The original window openings have been framed in pre-rusted steel and juxtaposed with new openings framed in gloss white powder coat steel which adds a wonderful then-and-now element. A black photovoltaic panel array on the northern façade harnesses sunlight throughout the day and acts as a billboard for the sustainability in the architectural structure which is a contrast to the original heritage facade. The rooftop is made from steel planter beds that provide deep soil for native plants and fruit and vegetables. The garden beds are irrigated from the fishpond providing nutrient-rich water created by the edible silver perch (fish)!
The house features a glass inner skin that is fully operable from the outer punctuated masonry façade, providing an abundance of natural light and views while maintaining privacy. This interstitial zone also helps with passive thermal regulation across the upper floors with planter beds ‘floating’ in between the glass and masonry skins to provide cooling to internal spaces via transpiration. The floating planter beds are also an integrated structurally engineered solution to the lateral bracing needs of the masonry wall.
The journey from ground to roof begins with the raw textures of burnished concrete and fiber cement panels, ascending a steel and recycled timber stair to the bedroom and bathroom level finished in rich and warm timber boards lining the floors walls, and ceilings. The upper floor living space continues with timber flooring and a recycled timber island/dining bench to warm the space. The kitchen has been assembled from an array of machined and polished metals contrasting the concrete and timber finishes of the floors below. Unpolished stainless steel and brass and gold anodized aluminum glow and glean light revealing their factory finishes.
A colonnade of thin steel blade columns supports the roof above and has been deliberately staggered perpendicular from the building’s edge to provide shade from the afternoon sun to keep the building cool in Summer without the need for mechanical shading devices. Above are the hot-dip galvanized planter beds that form the roof structure in its entirety. These structural roof ‘troughs’ are the roof beams spanning up to 8.5M while holding deep soil for the planter beds, exposed at their bases to create the industrially raw ceiling finish below, a detail complimented by the factory finishes of the kitchens stainless steel and brass.
It is an architecture that explores active and passive systems, the poetic, the emotional, and the nurturing capacity of human beings to reverse the impact of climate change and to establish resilience through architectural design that addresses some of the profound pressures on the natural world. It is both a functional and a symbolic advocate for innovation design and sustainable living. It is the architecture of climate change activism where sustainability, landscape, fauna, and architecture exist symbiotically.
Climate change must be reversed, and human beings must become sustainable in every aspect of their lives.

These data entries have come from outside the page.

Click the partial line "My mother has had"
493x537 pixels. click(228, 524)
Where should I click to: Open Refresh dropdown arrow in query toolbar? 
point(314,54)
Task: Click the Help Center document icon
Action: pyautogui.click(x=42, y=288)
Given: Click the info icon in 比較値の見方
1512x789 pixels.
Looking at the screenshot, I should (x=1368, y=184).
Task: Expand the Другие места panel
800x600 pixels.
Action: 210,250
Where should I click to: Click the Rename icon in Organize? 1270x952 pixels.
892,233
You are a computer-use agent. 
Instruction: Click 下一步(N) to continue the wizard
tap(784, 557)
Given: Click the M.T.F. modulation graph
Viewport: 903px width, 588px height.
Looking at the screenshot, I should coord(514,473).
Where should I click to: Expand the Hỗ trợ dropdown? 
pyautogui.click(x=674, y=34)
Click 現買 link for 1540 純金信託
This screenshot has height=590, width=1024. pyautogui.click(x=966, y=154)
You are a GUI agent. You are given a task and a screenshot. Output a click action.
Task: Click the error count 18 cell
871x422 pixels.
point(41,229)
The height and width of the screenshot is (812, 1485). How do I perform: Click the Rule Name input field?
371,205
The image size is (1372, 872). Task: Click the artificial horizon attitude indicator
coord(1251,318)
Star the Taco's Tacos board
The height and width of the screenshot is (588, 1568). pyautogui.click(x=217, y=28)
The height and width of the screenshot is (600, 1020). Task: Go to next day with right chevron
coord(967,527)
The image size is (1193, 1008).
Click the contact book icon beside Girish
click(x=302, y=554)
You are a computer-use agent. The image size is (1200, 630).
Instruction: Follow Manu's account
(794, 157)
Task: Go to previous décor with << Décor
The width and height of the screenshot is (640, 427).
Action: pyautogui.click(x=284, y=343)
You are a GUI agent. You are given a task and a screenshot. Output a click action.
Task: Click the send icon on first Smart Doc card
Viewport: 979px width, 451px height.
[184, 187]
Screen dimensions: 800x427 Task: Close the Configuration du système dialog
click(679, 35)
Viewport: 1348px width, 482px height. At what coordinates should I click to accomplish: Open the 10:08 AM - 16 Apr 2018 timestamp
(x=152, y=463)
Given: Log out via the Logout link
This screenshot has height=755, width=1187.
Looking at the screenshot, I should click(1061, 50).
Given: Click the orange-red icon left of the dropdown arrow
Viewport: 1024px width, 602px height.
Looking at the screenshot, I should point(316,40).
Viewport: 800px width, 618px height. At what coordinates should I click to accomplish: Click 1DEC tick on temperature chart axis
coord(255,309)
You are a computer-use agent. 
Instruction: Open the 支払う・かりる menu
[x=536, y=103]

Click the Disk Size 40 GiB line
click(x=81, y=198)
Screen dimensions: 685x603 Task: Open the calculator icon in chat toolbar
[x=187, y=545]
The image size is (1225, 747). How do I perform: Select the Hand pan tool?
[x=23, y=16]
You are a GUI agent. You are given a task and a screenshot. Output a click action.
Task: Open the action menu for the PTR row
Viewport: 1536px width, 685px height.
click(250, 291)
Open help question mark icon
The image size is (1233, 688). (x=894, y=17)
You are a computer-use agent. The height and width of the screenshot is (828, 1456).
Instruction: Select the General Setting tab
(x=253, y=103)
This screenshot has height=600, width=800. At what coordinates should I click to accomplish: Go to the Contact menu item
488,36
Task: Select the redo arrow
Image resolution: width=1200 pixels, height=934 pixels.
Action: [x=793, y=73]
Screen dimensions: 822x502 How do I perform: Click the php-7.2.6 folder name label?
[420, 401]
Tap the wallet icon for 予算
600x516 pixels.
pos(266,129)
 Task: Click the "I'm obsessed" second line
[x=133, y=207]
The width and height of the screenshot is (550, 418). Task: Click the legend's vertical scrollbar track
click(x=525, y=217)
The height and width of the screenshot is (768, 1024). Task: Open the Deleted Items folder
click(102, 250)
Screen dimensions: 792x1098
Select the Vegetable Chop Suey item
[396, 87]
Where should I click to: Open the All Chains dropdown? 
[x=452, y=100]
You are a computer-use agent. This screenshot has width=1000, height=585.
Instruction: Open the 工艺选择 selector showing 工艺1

Conserving our resources and becoming more sustainable as a species is now critical to our very survival. Almost 100 years ago Le Corbusier famously said that ‘A house is a machine for living in’. If we are to survive the next 100 years a house must be ‘a machine for sustaining life’ and it must promote those values in its architectural expression to the public who largely consume architecture through the media where the image is everything. If we are to promote these values, they must be an intrinsic part of the conceptual fabric of a project.
Architecture that is not only beautiful: an architecture that generates and stores power; an architecture that harvests and recycles water; an architecture that produces fruit, vegetables, fish, and eggs; an architecture that recycles and reuses the waste it produces. Architecture nourishes the mind, body, and soul. Architecture where landscape, food, nature, garden, environment, energy, waste, water, and beauty exist symbiotically.